TASK: Only the lines from the start of the entries through the line with "You are a computer-use" should be returned, each exactly as it stands, and no pictures.

RECORD SET:
- - -
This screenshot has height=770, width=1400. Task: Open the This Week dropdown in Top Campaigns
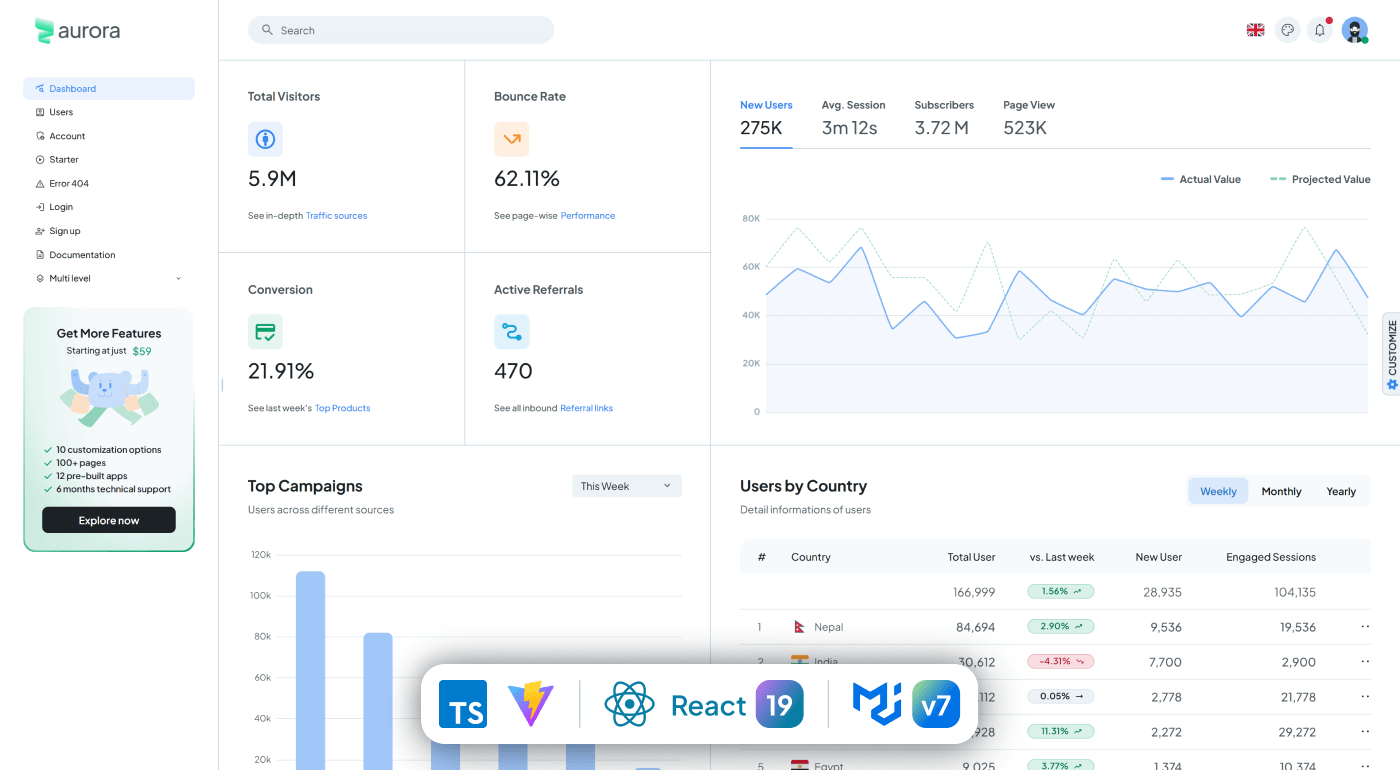[626, 485]
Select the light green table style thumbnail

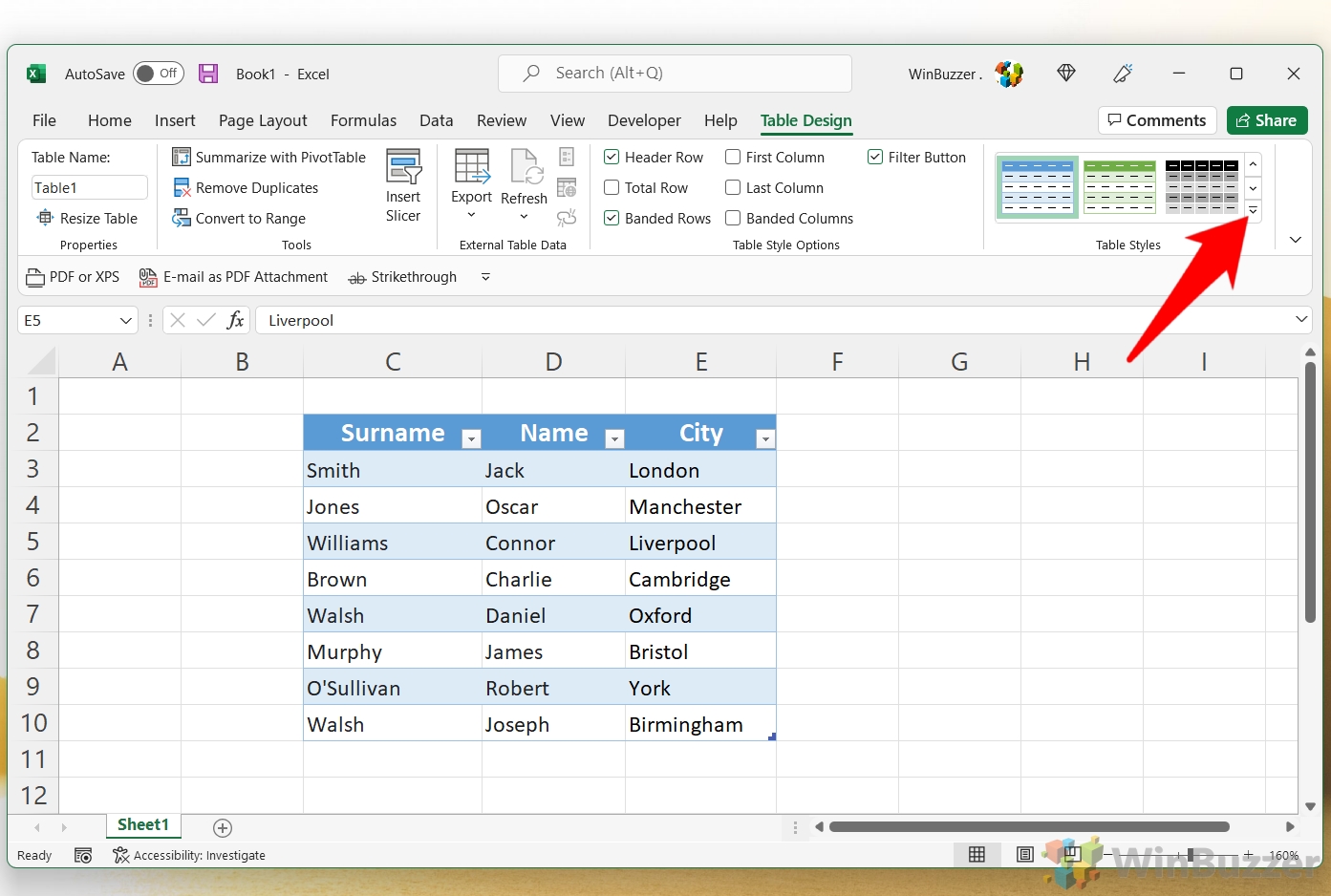click(x=1119, y=186)
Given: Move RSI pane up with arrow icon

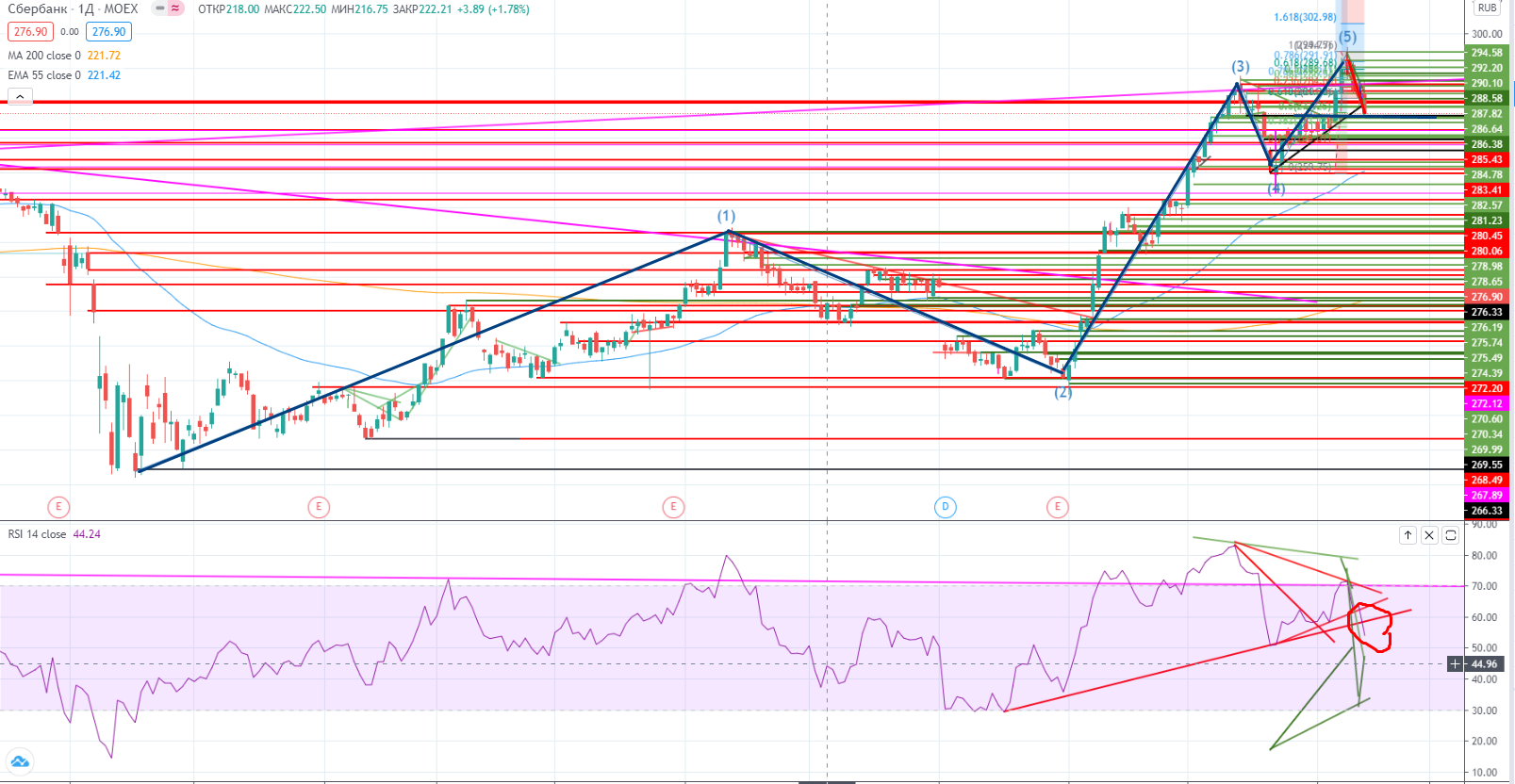Looking at the screenshot, I should point(1408,535).
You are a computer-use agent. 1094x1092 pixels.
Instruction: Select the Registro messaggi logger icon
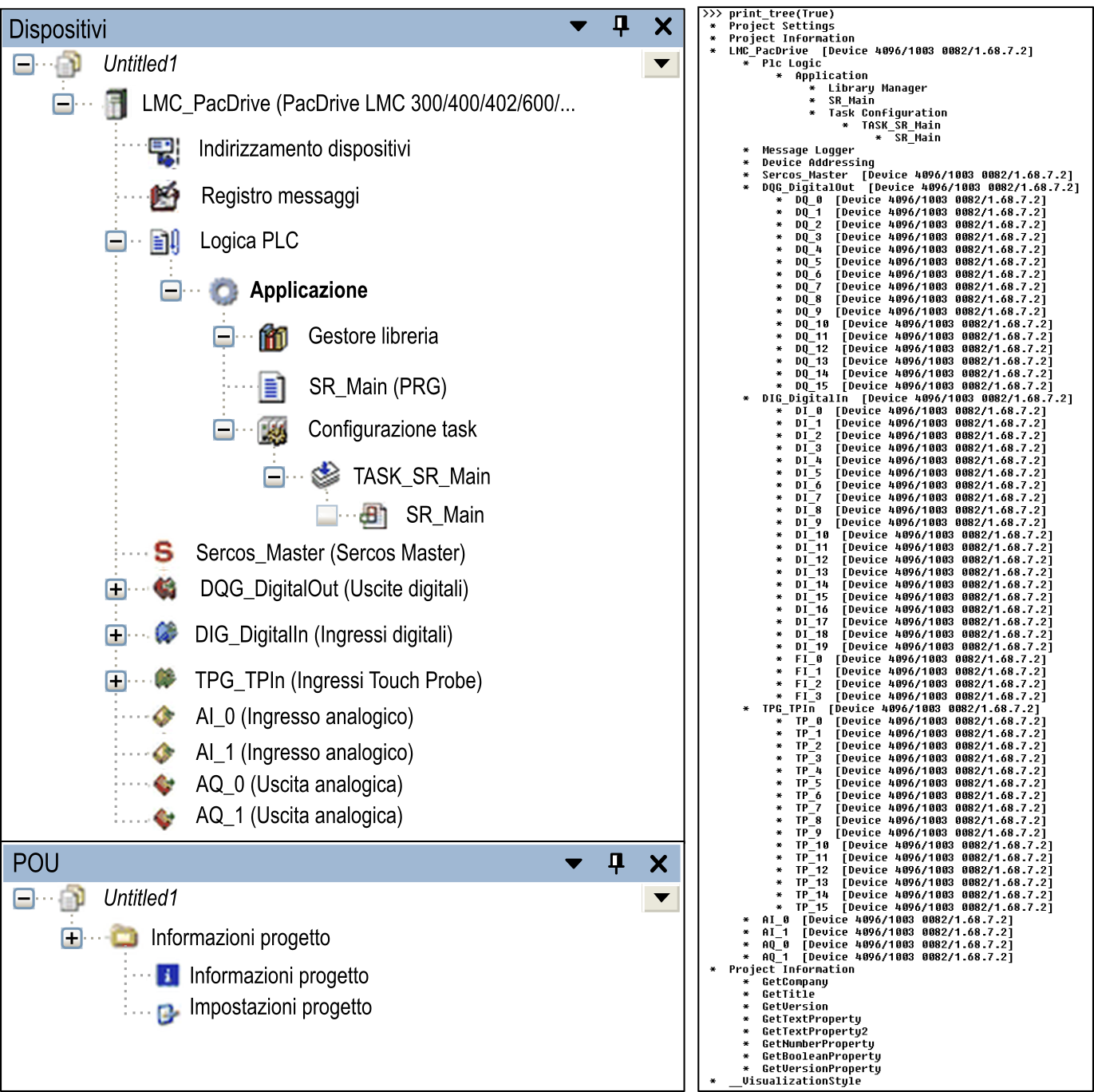pyautogui.click(x=164, y=196)
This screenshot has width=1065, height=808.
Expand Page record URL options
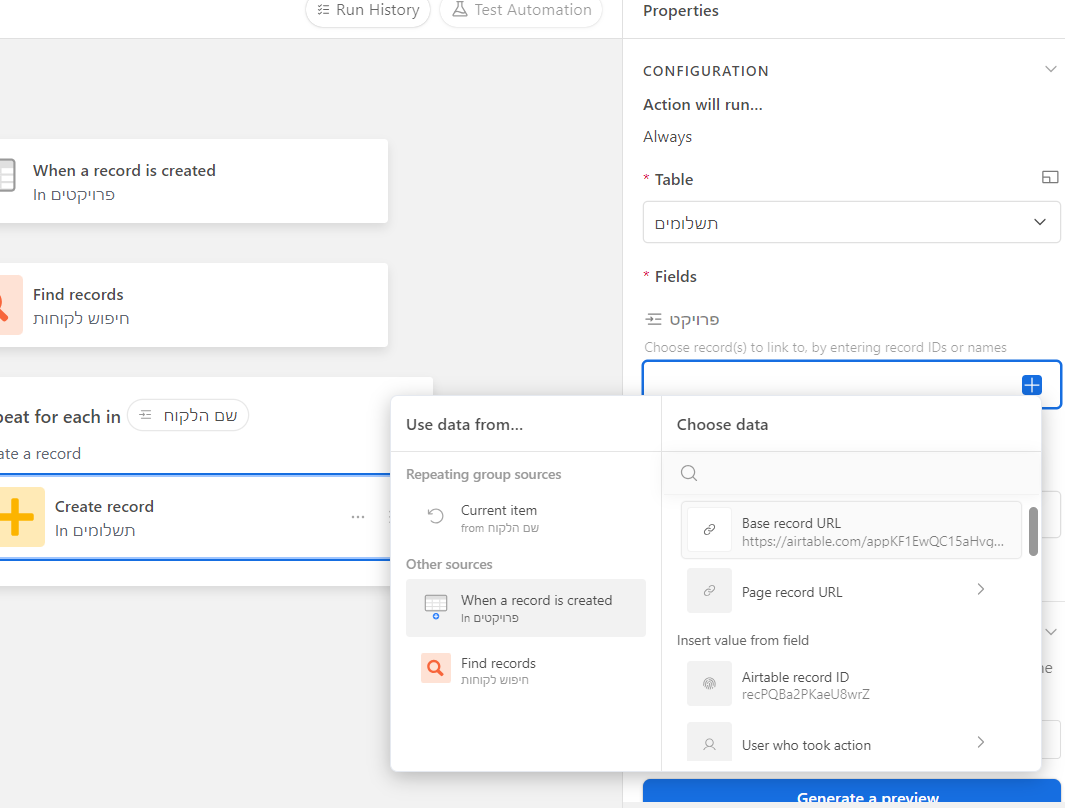[980, 590]
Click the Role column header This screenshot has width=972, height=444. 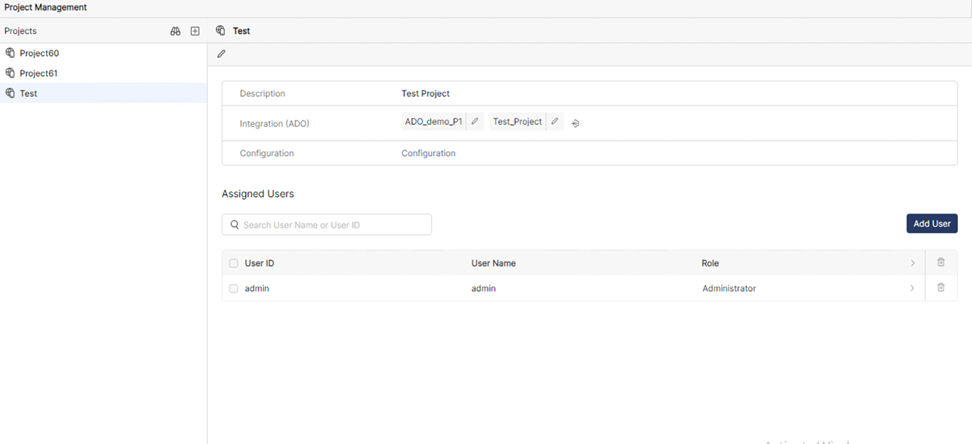pyautogui.click(x=710, y=263)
- - -
RESPONSE TO THIS TASK:
This screenshot has height=770, width=1400. Task: Open the This Week dropdown in Top Campaigns
[626, 485]
Select the light green table style thumbnail

click(x=1119, y=186)
Given: Move RSI pane up with arrow icon

Looking at the screenshot, I should point(1408,535).
You are a computer-use agent. 1094x1092 pixels.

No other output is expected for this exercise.